His future plans topped out at having headlining gigs at comedy clubs; getting his own show was beyond his wildest dreams.

“The Jim Jefferies Show” comes after another Jefferies show, “Legit,” ended in 2014 after it was canceled.

Watching the first few months of the show, it certainly feels like Jefferies is pulling all the stops to make this work, perhaps most evidenced in Brad Pitt’s role as the show’s weatherman.

Pitt was a fan, so Jefferies had a chance to pitch him to be on the show. Jefferies’ team wanted him to do a straightforward interview, but the host ended up asking Pitt over text if he’d be his weatherman. Pitt agreed for what has become a recurring segment.

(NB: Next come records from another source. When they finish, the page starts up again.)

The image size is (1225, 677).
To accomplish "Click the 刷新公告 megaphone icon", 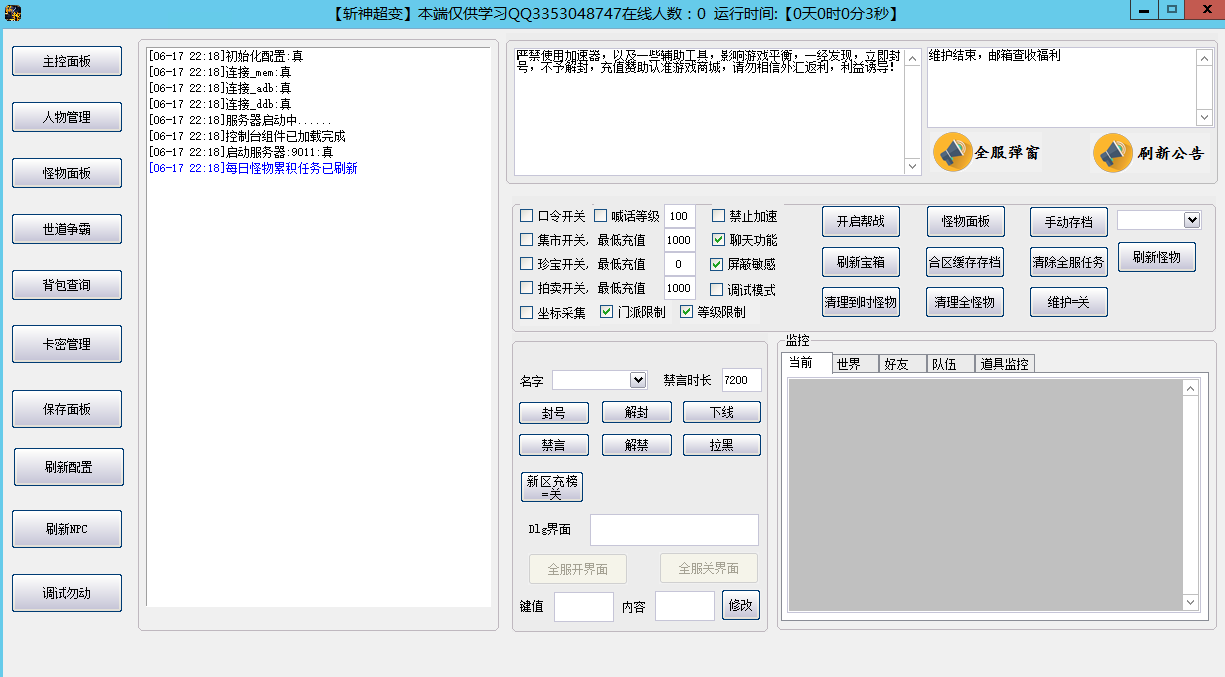I will [1113, 153].
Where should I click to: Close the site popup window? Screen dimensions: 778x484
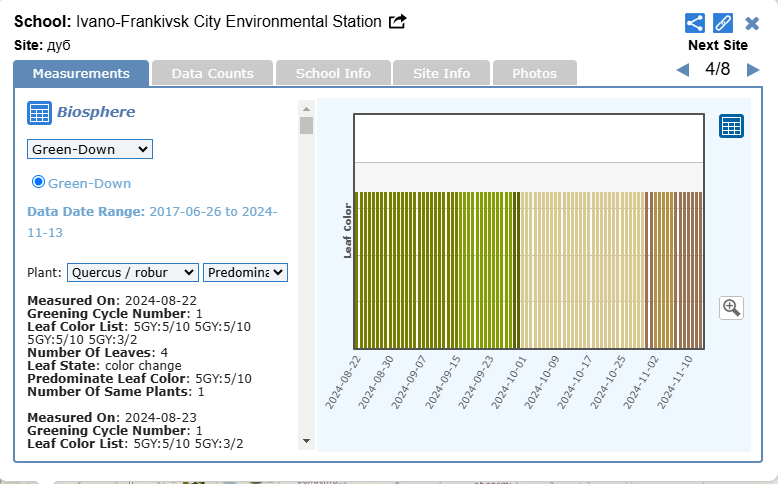752,23
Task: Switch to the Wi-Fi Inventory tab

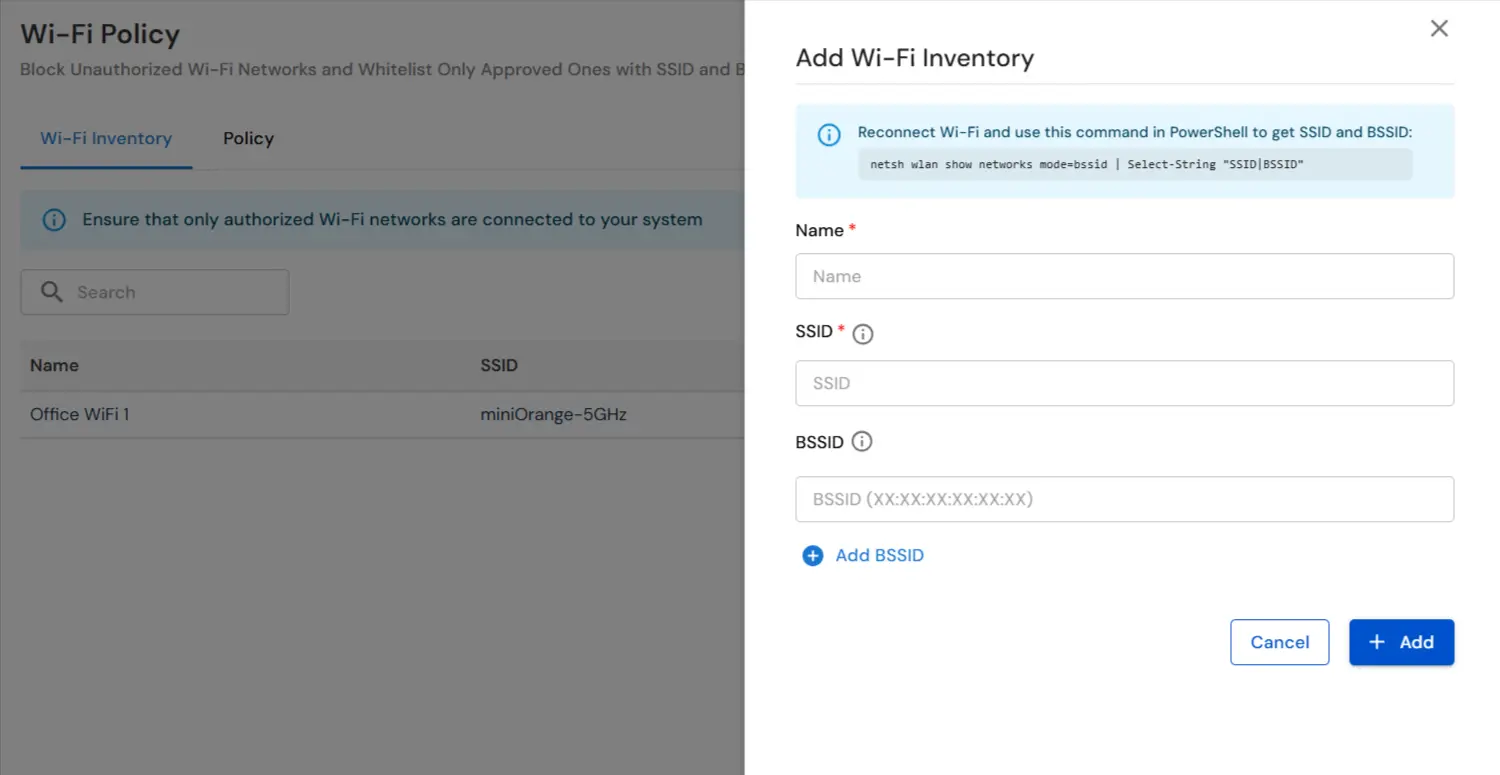Action: tap(105, 138)
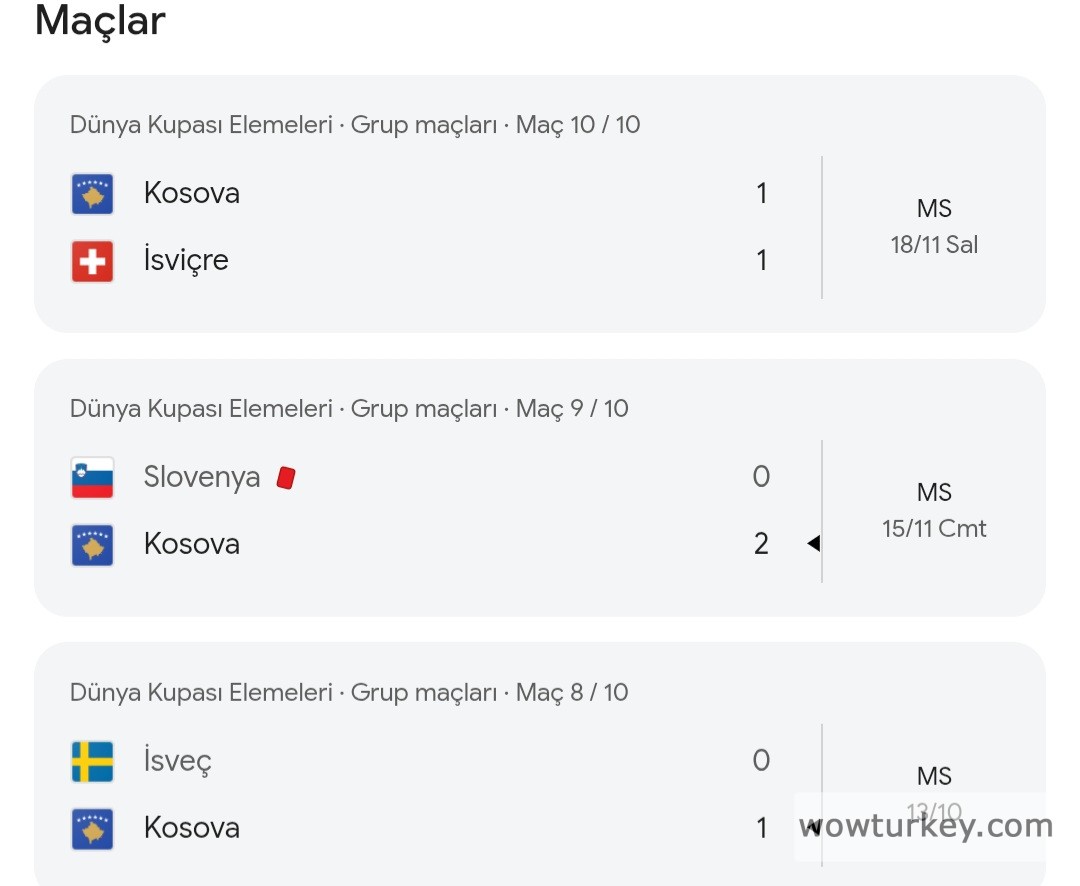Click Kosova name in Maç 10 card
Screen dimensions: 1080x886
click(192, 193)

As Jefferies likes to point out, now he and Pitt are the only recurring cast members listed for the show on IMDb. 

For better and for worse, Jefferies’ stylistic choice to “say whatever comes in [his] head and see if people like it” has been the most obvious defining characteristic of his show so far, setting it apart from other, more well-oiled and scripted comedic takes on the news.

A host of the podcast “Script vs Screen” recently told two of the show’s writers during an interview that Jefferies seems to be “completely uncensored,” particularly compared to his competitors. His staff does need reel him in from time to time.

“It’s just one of those things where when you’re willing to say anything, sometimes you get it out there and you’re like, ‘All right, that may have been a step too far,’” writer Subhah Agarwal explained with a laugh.

Jefferies claims this is part of his formula for reaching the most people: Try and roast everyone in a tone that’s “naughty, but just naughty enough that you can watch at work” so that viewers will still share bits from his show on social media.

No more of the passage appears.